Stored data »
━━━━━━━━
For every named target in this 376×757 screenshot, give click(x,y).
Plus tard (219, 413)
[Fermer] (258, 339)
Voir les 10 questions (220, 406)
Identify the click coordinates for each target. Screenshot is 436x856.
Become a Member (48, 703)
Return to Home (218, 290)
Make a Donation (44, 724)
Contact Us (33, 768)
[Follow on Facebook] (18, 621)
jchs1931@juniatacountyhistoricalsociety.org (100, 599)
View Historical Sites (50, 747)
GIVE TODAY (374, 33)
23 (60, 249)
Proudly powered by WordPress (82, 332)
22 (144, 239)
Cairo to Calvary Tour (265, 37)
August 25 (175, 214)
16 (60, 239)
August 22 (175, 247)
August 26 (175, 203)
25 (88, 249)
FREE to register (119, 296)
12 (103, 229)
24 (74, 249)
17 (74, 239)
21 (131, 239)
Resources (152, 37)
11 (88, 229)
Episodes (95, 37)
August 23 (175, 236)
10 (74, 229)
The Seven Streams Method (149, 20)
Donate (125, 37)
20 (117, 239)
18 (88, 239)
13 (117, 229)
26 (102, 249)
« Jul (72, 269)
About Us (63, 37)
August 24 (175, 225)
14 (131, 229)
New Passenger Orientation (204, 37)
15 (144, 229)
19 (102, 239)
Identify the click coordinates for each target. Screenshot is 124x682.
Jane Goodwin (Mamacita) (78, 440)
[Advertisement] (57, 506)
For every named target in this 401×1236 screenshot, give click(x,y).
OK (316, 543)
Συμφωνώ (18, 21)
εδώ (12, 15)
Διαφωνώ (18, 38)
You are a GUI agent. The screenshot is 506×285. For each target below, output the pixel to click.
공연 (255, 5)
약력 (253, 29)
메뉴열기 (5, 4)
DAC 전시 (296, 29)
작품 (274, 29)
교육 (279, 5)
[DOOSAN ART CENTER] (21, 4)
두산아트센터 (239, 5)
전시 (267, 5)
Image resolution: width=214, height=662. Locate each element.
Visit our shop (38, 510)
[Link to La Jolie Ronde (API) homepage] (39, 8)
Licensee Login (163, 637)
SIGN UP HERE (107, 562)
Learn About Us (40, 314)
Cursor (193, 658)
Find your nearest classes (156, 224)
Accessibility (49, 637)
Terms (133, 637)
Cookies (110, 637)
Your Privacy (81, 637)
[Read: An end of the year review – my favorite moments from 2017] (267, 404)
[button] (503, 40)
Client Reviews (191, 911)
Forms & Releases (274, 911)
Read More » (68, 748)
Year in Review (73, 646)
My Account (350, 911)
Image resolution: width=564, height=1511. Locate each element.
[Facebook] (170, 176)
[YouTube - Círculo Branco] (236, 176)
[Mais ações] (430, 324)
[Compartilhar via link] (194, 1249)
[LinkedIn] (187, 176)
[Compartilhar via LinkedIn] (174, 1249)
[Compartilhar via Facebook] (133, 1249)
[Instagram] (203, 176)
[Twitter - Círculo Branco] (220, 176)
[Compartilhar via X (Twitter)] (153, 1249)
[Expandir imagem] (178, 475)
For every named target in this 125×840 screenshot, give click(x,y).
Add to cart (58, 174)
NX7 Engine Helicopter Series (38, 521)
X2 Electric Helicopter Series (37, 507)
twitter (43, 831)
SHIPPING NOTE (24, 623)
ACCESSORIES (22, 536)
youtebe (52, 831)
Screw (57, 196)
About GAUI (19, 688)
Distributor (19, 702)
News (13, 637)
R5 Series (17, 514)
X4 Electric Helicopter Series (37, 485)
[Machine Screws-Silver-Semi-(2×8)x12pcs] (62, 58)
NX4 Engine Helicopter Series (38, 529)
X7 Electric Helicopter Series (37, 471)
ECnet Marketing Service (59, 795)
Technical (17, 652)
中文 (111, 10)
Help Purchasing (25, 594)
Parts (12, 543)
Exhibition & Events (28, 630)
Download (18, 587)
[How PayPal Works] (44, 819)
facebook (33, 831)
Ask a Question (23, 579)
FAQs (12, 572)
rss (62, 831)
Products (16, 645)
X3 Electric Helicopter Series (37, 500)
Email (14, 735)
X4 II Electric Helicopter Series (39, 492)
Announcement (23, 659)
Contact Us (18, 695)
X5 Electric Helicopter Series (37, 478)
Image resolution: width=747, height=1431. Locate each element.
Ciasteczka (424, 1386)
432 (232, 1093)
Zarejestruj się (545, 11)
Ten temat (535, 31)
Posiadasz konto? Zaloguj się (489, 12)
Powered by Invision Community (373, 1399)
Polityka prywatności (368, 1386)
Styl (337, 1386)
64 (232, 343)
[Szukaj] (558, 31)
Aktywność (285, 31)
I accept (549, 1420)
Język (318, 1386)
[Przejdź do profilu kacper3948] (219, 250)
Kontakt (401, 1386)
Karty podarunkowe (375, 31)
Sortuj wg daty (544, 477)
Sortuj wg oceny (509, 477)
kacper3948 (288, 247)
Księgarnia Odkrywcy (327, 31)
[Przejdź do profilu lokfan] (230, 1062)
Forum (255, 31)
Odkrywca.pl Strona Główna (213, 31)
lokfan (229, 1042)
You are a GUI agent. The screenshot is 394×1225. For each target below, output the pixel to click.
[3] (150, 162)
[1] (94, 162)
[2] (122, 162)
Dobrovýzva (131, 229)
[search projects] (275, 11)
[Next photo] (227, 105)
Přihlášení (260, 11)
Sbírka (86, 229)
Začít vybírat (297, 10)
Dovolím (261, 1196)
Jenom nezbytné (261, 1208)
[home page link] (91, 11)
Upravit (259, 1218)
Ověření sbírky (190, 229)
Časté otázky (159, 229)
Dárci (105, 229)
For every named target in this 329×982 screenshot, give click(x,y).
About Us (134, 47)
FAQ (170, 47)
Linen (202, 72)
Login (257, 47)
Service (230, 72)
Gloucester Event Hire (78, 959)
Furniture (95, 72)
━━━━━━━━
What needs to be done » Update the entries above, replacing every occurrence of "click coordinates" with "pixel coordinates" and leaving all other text unchanged.

The solution »
For every named target in this 376×757 screenshot, give click(x,y).
Plus tard (219, 413)
[Fermer] (258, 339)
Voir les 10 questions (220, 406)
Identify the pixel coordinates for each target. Screenshot is 436x856.
Become a Member (48, 703)
Return to Home (218, 290)
Make a Donation (44, 724)
Contact Us (33, 768)
[Follow on Facebook] (18, 621)
jchs1931@juniatacountyhistoricalsociety.org (100, 599)
View Historical Sites (50, 747)
GIVE TODAY (374, 33)
23 (60, 249)
Proudly powered by WordPress (82, 332)
22 (144, 239)
Cairo to Calvary Tour (265, 37)
August 25 (175, 214)
16 (60, 239)
August 22 (175, 247)
August 26 (175, 203)
25 (88, 249)
FREE to register (119, 296)
12 (103, 229)
24 (74, 249)
17 (74, 239)
21 (131, 239)
Resources (152, 37)
11 (88, 229)
Episodes (95, 37)
August 23 (175, 236)
10 (74, 229)
The Seven Streams Method (149, 20)
Donate (125, 37)
20 (117, 239)
18 (88, 239)
13 (117, 229)
26 (102, 249)
« Jul (72, 269)
About Us (63, 37)
August 24 (175, 225)
14 (131, 229)
New Passenger Orientation (204, 37)
15 (144, 229)
19 (102, 239)
Identify the pixel coordinates for each target. Screenshot is 124x682.
Jane Goodwin (Mamacita) (78, 440)
[Advertisement] (57, 506)
For every named target in this 401×1236 screenshot, give click(x,y).
OK (316, 543)
Συμφωνώ (18, 21)
εδώ (12, 15)
Διαφωνώ (18, 38)
You are a GUI agent. The screenshot is 506×285. For each target below, output the pixel to click.
공연 (255, 5)
약력 (253, 29)
메뉴열기 (5, 4)
DAC 전시 (296, 29)
작품 (274, 29)
교육 (279, 5)
[DOOSAN ART CENTER] (21, 4)
두산아트센터 (239, 5)
전시 (267, 5)
Image resolution: width=214, height=662. Locate each element.
Visit our shop (38, 510)
[Link to La Jolie Ronde (API) homepage] (39, 8)
Licensee Login (163, 637)
SIGN UP HERE (107, 562)
Learn About Us (40, 314)
Cursor (193, 658)
Find your nearest classes (156, 224)
Accessibility (49, 637)
Terms (133, 637)
Cookies (110, 637)
Your Privacy (81, 637)
[Read: An end of the year review – my favorite moments from 2017] (267, 404)
[button] (503, 40)
Client Reviews (191, 911)
Forms & Releases (274, 911)
Read More » (68, 748)
Year in Review (73, 646)
My Account (350, 911)
Image resolution: width=564, height=1511. Locate each element.
[Facebook] (170, 176)
[YouTube - Círculo Branco] (236, 176)
[Mais ações] (430, 324)
[Compartilhar via link] (194, 1249)
[LinkedIn] (187, 176)
[Compartilhar via LinkedIn] (174, 1249)
[Compartilhar via Facebook] (133, 1249)
[Instagram] (203, 176)
[Twitter - Círculo Branco] (220, 176)
[Compartilhar via X (Twitter)] (153, 1249)
[Expandir imagem] (178, 475)
For every named target in this 125×840 screenshot, give click(x,y).
Add to cart (58, 174)
NX7 Engine Helicopter Series (38, 521)
X2 Electric Helicopter Series (37, 507)
twitter (43, 831)
SHIPPING NOTE (24, 623)
ACCESSORIES (22, 536)
youtebe (52, 831)
Screw (57, 196)
About GAUI (19, 688)
Distributor (19, 702)
News (13, 637)
R5 Series (17, 514)
X4 Electric Helicopter Series (37, 485)
[Machine Screws-Silver-Semi-(2×8)x12pcs] (62, 58)
NX4 Engine Helicopter Series (38, 529)
X7 Electric Helicopter Series (37, 471)
ECnet Marketing Service (59, 795)
Technical (17, 652)
中文 (111, 10)
Help Purchasing (25, 594)
Parts (12, 543)
Exhibition & Events (28, 630)
Download (18, 587)
[How PayPal Works] (44, 819)
facebook (33, 831)
Ask a Question (23, 579)
FAQs (12, 572)
rss (62, 831)
Products (16, 645)
X3 Electric Helicopter Series (37, 500)
Email (14, 735)
X4 II Electric Helicopter Series (39, 492)
Announcement (23, 659)
Contact Us (18, 695)
X5 Electric Helicopter Series (37, 478)
Image resolution: width=747, height=1431. Locate each element.
Ciasteczka (424, 1386)
432 (232, 1093)
Zarejestruj się (545, 11)
Ten temat (535, 31)
Posiadasz konto? Zaloguj się (489, 12)
Powered by Invision Community (373, 1399)
Polityka prywatności (368, 1386)
Styl (337, 1386)
64 (232, 343)
[Szukaj] (558, 31)
Aktywność (285, 31)
I accept (549, 1420)
Język (318, 1386)
[Przejdź do profilu kacper3948] (219, 250)
Kontakt (401, 1386)
Karty podarunkowe (375, 31)
Sortuj wg daty (544, 477)
Sortuj wg oceny (509, 477)
kacper3948 (288, 247)
Księgarnia Odkrywcy (327, 31)
[Przejdź do profilu lokfan] (230, 1062)
Forum (255, 31)
Odkrywca.pl Strona Główna (213, 31)
lokfan (229, 1042)
You are a GUI agent. The screenshot is 394×1225. For each target below, output the pixel to click.
[3] (150, 162)
[1] (94, 162)
[2] (122, 162)
Dobrovýzva (131, 229)
[search projects] (275, 11)
[Next photo] (227, 105)
Přihlášení (260, 11)
Sbírka (86, 229)
Začít vybírat (297, 10)
Dovolím (261, 1196)
Jenom nezbytné (261, 1208)
[home page link] (91, 11)
Upravit (259, 1218)
Ověření sbírky (190, 229)
Časté otázky (159, 229)
Dárci (105, 229)
For every named target in this 329×982 screenshot, give click(x,y).
About Us (134, 47)
FAQ (170, 47)
Linen (202, 72)
Login (257, 47)
Service (230, 72)
Gloucester Event Hire (78, 959)
Furniture (95, 72)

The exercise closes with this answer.